"With each of my three children, I had some level of postpartum depression," Trump said on The Dr. Oz Show. She added, "It was a very challenging, emotional time for me because I felt like I was not living up to my potential as a parent, or as an entrepreneur and executive. I had had such easy pregnancies that in some way, the juxtaposition hit me even harder."
Postpartum depression impacts about one in nine women, according to the Centers for Disease Control and Prevention (CDC). But while it's important that Trump is joining public figures who are speaking up about the issue, she's also doing it at a time when Republicans are ramping up their efforts to repeal the Affordable Care Act with legislation that experts consider the worst for women's health yet. And under said bill, Trump and other mothers who have suffered from postpartum depression could be deeply impacted.
Trump claims women's issues are part of her White House portfolio. If this bill passes, many women who suffered from postpartum depression could be denied coverage or made to pay higher premiums because it could be considered a preexisting condition. Trump has the financial resources to pay for health insurance even if companies hike up the price, but millions of women across the country don't have that luxury.
And then there's the issue of essential health benefits. Among them, we currently have maternity and newborn care, mental health services, and prescription drug coverage — all of which are crucial for new mothers, particularly those suffering from postpartum depression. But under the new Republican healthcare bill, states could allow insurers to pick and choose which benefits to cover. Experts estimate this would end up impacting about 13 million women nationwide.
The Graham-Cassidy bill could affect women in many other areas as well. Like the previous efforts to repeal Obamacare, the legislation would withhold federal funds from Planned Parenthood. That means low-income women wouldn't be able to get their care at Planned Parenthood clinics. Since the Hyde Amendment already blocks federal funds from being used toward abortion procedures, these women wouldn't have access to other services such as birth control and cancer screenings.

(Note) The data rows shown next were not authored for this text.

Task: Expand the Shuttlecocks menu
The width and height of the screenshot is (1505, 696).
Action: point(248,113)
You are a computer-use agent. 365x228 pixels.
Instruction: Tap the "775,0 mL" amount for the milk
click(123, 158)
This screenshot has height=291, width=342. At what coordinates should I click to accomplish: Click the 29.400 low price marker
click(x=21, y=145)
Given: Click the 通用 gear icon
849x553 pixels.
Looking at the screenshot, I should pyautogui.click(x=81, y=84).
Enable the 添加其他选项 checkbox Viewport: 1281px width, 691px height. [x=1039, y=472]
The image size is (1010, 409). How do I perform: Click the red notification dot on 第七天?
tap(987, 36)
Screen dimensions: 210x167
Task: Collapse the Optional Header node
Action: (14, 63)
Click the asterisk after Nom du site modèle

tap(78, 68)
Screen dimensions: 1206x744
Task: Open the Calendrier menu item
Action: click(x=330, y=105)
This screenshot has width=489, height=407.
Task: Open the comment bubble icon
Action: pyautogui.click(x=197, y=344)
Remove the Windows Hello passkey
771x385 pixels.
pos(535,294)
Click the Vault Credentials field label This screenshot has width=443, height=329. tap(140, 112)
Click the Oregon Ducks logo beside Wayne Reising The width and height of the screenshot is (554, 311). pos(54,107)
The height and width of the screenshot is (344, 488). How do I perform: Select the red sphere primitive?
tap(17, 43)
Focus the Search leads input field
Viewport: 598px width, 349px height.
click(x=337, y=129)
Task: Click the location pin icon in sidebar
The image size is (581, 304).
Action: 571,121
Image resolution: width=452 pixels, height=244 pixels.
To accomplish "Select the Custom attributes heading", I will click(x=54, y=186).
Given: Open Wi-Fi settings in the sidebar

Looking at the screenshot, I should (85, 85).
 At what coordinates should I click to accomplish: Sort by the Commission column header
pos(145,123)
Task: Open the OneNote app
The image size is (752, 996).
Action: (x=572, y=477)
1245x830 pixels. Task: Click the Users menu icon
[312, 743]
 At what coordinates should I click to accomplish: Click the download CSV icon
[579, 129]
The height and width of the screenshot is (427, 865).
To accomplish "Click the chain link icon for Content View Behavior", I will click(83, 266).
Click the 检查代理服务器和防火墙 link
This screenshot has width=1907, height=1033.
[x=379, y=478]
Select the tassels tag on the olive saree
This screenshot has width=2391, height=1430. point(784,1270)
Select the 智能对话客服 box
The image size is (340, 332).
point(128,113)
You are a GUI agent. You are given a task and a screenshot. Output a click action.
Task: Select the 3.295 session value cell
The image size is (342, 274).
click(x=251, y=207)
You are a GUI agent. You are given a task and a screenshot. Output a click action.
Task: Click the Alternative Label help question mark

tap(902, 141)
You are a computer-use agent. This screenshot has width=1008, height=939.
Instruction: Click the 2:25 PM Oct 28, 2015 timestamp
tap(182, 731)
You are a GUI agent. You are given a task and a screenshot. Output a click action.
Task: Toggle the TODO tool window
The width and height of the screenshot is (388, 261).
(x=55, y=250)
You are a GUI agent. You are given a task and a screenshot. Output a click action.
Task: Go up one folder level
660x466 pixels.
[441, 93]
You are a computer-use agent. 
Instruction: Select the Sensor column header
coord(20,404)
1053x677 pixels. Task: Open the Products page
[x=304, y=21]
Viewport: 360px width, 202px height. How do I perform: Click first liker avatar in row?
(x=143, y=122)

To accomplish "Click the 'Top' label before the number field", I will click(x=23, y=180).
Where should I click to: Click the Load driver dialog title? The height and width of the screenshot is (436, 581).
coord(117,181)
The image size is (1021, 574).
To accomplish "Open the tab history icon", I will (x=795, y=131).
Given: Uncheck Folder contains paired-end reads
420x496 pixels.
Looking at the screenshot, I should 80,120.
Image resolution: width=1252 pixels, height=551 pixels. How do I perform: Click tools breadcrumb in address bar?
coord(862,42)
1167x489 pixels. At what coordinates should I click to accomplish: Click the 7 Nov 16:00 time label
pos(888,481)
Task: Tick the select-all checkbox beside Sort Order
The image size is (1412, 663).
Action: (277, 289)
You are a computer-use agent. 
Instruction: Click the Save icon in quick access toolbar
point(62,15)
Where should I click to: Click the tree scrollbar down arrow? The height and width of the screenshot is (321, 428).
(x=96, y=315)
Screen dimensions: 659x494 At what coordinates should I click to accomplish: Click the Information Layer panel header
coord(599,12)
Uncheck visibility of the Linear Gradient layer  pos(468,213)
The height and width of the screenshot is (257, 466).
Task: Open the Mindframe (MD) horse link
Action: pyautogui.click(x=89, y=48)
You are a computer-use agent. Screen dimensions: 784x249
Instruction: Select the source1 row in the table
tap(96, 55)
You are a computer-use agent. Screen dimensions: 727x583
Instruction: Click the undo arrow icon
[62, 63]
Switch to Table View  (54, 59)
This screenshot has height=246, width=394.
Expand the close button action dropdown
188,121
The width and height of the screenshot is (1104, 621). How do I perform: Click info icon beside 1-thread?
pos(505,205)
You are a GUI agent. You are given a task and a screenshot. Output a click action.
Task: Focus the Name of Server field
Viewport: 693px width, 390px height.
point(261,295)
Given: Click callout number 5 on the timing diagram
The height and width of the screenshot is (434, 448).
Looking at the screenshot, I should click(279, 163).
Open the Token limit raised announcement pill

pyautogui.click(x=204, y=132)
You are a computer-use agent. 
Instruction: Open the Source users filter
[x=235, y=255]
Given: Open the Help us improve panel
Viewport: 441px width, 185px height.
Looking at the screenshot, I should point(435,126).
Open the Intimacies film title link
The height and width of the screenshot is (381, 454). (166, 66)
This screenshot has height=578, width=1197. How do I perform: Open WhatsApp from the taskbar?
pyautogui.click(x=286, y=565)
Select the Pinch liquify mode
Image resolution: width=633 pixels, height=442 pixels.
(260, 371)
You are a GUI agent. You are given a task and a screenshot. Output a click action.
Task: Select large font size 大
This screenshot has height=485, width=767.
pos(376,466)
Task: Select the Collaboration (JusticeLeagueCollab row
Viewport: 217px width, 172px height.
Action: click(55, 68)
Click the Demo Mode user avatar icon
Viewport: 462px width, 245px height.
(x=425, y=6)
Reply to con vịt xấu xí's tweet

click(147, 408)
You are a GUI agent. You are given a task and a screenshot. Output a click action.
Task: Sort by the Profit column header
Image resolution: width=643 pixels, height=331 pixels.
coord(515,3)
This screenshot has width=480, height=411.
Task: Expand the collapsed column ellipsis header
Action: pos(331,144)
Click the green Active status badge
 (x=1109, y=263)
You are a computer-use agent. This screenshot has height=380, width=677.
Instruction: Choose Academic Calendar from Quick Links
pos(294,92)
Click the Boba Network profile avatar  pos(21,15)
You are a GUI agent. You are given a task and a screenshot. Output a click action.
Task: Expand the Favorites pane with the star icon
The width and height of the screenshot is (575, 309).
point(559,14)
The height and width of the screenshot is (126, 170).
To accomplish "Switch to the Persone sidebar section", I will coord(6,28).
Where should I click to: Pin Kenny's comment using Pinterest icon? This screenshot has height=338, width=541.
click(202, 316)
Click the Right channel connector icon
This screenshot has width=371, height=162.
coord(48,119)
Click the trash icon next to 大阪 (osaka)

The Republican healthcare bill would also end the Medicaid expansion, which under Obamacare provided health insurance coverage for about 12 million Americans. Experts estimate that one in five women of reproductive age obtain their health insurance through Medicaid, and in total, women make up about 36% of the population that benefits from the program.
Even though the Republican healthcare bill is unlikely to harm Ivanka Trump if Congress passes it and her father signs it into law (as he has signaled he'll do), it would have devastating consequences for millions of women. The first daughter has not spoken up in support of or against the bill yet. And during her appearance at The Dr. Oz Show she didn't address the issue of healthcare. But if she doesn't say anything at all before the bill is up to vote before September 30, it would not be the first time that she's stuck to the sidelines as the Republican party threatens to hurt women's access to healthcare.